The goal of this project is to merge advanced tools from multigrid (MG) methods and machine learning (ML) towards the development of a novel class of numerical techniques targeting the data intensive applications emerging in physical, biological and social sciences. Multigrid methods, including both geometric and algebraic multigrid (GMG and AMG) methods, are effective tools for solving linear as well as nonlinear algebraic system of equations arising from scientific and engineering computing. On the other hand, there is a significant advancement in machine learning (ML) techniques, especially convolutional neural networks (CNN), which have successful applications in many areas such as image classification and processing. The proposed project is to explore the resemblances and differences between these two different technologies so that more efficient multigrid methods as well more efficient deep learning models are developed. The existing rich theory of multigrid method is expected to shed new light to the theoretical understanding of deep neural networks whereas the numerous empirical techniques used in the vast and ever-growning deep learning literature can be used to design general multigrid methods with wider range of applications. This interdisciplinary research project is expected to have a direct impact to both the scientific computing community and the artificial intelligence industry.

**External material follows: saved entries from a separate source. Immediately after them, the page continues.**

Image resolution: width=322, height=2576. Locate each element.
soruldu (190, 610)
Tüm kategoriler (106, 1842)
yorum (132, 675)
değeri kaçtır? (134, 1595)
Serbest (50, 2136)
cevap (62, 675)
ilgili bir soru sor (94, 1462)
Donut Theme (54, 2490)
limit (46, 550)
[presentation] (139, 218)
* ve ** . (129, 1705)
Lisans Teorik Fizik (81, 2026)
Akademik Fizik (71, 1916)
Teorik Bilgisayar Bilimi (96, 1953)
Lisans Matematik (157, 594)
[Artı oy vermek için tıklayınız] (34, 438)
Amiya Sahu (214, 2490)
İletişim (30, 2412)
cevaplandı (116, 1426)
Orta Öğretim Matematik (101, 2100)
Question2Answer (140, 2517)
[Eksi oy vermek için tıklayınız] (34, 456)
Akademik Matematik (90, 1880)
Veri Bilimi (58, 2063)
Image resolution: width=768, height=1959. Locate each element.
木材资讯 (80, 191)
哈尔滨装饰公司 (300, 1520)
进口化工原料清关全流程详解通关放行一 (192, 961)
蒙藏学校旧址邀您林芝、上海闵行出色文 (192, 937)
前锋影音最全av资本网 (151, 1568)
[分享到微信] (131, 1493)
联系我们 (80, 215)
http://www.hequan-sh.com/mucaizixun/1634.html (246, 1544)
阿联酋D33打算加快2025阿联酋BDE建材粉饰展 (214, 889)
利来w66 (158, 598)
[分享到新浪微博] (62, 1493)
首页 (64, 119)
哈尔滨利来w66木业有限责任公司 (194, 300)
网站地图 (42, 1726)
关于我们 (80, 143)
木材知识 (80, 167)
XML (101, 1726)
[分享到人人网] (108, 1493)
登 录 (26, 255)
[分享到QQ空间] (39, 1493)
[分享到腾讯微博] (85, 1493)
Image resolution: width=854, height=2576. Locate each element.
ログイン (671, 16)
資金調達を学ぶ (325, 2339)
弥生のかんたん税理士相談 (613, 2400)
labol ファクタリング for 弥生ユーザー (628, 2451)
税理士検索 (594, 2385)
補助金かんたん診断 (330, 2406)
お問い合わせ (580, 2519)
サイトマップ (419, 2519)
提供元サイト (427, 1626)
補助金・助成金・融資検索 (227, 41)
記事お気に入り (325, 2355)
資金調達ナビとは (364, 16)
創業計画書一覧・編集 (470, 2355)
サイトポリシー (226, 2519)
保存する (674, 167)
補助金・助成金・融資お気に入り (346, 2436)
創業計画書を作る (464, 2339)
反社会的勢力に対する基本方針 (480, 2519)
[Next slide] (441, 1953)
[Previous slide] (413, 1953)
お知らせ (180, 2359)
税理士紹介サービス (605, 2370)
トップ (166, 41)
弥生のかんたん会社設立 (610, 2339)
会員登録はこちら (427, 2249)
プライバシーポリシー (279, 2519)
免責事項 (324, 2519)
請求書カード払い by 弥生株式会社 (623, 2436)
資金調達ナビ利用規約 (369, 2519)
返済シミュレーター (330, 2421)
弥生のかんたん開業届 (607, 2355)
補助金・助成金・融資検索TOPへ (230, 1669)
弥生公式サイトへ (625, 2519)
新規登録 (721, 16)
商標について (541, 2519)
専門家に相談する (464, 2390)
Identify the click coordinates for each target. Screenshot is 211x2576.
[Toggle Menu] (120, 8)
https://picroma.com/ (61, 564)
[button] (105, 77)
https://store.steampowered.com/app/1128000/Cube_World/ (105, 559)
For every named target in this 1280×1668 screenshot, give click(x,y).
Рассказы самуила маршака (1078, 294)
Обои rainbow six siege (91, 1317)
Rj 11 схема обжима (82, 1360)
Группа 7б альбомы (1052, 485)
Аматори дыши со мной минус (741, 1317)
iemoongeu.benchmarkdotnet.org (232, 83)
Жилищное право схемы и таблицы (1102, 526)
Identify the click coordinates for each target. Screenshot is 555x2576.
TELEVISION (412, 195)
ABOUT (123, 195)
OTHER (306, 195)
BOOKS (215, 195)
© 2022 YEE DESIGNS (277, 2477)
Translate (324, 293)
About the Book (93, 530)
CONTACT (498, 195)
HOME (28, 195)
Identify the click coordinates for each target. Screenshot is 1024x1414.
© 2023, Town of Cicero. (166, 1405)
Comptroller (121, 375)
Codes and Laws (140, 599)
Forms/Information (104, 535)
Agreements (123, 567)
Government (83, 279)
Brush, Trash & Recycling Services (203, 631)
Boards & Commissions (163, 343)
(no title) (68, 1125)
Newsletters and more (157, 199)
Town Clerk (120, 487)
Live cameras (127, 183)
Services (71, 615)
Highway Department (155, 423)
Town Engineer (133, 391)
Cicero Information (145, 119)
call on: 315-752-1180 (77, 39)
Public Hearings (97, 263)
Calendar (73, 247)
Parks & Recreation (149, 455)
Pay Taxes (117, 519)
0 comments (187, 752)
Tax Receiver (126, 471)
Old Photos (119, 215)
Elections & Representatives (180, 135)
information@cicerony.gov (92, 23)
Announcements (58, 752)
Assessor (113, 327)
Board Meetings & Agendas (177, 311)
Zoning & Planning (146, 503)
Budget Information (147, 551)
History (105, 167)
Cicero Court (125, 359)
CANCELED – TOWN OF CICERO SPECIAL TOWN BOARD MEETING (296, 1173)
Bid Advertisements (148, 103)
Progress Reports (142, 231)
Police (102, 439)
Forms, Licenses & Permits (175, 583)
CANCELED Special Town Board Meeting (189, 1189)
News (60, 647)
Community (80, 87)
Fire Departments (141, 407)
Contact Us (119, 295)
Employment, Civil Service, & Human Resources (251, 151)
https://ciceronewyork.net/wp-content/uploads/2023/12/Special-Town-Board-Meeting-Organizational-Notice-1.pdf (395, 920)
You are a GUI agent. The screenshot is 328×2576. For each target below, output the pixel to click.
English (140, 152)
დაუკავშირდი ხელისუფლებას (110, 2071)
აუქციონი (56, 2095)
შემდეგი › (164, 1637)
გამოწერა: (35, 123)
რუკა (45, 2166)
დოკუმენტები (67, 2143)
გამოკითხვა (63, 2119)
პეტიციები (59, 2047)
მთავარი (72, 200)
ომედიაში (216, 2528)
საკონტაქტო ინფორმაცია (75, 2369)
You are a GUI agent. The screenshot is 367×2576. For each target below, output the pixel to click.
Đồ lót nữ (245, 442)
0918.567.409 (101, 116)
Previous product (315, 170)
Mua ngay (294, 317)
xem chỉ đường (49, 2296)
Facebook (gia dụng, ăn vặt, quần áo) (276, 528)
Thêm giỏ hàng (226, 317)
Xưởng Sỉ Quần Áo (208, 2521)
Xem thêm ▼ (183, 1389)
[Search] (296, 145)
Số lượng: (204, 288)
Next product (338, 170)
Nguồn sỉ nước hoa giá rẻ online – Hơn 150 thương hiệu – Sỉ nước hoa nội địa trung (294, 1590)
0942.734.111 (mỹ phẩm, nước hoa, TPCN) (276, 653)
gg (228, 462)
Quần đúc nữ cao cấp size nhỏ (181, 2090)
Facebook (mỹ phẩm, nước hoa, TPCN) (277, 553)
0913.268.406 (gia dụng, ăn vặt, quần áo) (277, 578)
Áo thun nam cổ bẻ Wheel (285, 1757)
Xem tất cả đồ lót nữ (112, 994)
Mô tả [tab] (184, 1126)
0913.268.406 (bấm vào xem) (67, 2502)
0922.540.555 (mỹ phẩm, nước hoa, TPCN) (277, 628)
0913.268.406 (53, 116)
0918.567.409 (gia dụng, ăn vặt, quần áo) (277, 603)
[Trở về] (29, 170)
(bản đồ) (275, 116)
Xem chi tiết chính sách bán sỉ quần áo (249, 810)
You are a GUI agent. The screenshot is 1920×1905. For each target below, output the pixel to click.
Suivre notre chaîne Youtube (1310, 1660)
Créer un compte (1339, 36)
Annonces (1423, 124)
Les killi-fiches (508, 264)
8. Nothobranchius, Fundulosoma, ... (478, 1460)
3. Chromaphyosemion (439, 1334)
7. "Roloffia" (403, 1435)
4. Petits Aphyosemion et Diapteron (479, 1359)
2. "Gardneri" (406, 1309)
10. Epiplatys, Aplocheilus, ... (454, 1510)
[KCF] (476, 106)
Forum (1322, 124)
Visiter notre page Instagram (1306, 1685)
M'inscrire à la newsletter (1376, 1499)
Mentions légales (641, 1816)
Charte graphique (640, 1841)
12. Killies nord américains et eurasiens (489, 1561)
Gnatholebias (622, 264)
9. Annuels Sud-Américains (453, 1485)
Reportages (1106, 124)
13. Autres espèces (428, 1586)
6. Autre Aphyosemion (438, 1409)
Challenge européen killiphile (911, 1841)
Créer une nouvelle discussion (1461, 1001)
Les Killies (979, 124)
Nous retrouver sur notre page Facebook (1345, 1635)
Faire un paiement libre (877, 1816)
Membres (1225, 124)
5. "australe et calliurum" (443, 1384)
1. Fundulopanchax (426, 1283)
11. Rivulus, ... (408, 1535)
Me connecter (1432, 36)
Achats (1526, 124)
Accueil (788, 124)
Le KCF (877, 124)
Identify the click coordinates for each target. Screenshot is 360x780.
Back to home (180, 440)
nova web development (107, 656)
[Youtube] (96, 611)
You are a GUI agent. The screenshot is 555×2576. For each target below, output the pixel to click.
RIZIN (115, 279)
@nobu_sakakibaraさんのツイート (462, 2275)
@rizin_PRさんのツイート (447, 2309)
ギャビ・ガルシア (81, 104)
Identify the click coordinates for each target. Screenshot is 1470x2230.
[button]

More specifically, MG and CNN are similar for the use of multilevel hierarchy and the use of many technical components such as smoothers (MG) versus convolutions (CNN), restriction (MG) versus convolution with stride (CNN). But they also have some major differences: CNN has multiple channels of convolutions to be trained whereas MG often has one single smoother given a priori. Such relationships motivate the design of new multigrid methods with more general smoothers and restrictions that are subject training in different ways and, as a result, multigrid methods will become more adaptive and robust in its application to different practical problems. The well-understood MG structure and theory can be adapted to understand and improve the existing deep learning model such as residual neural networks. Furthermore, multilevel iterative techniques used in MG will also be investigated to speed up the stochastic gradient descent method that is now the standard training algorithm for most deep neural networks in machine learning.
This award reflects NSF's statutory mission and has been deemed worthy of support through evaluation using the Foundation's intellectual merit and broader impacts review criteria.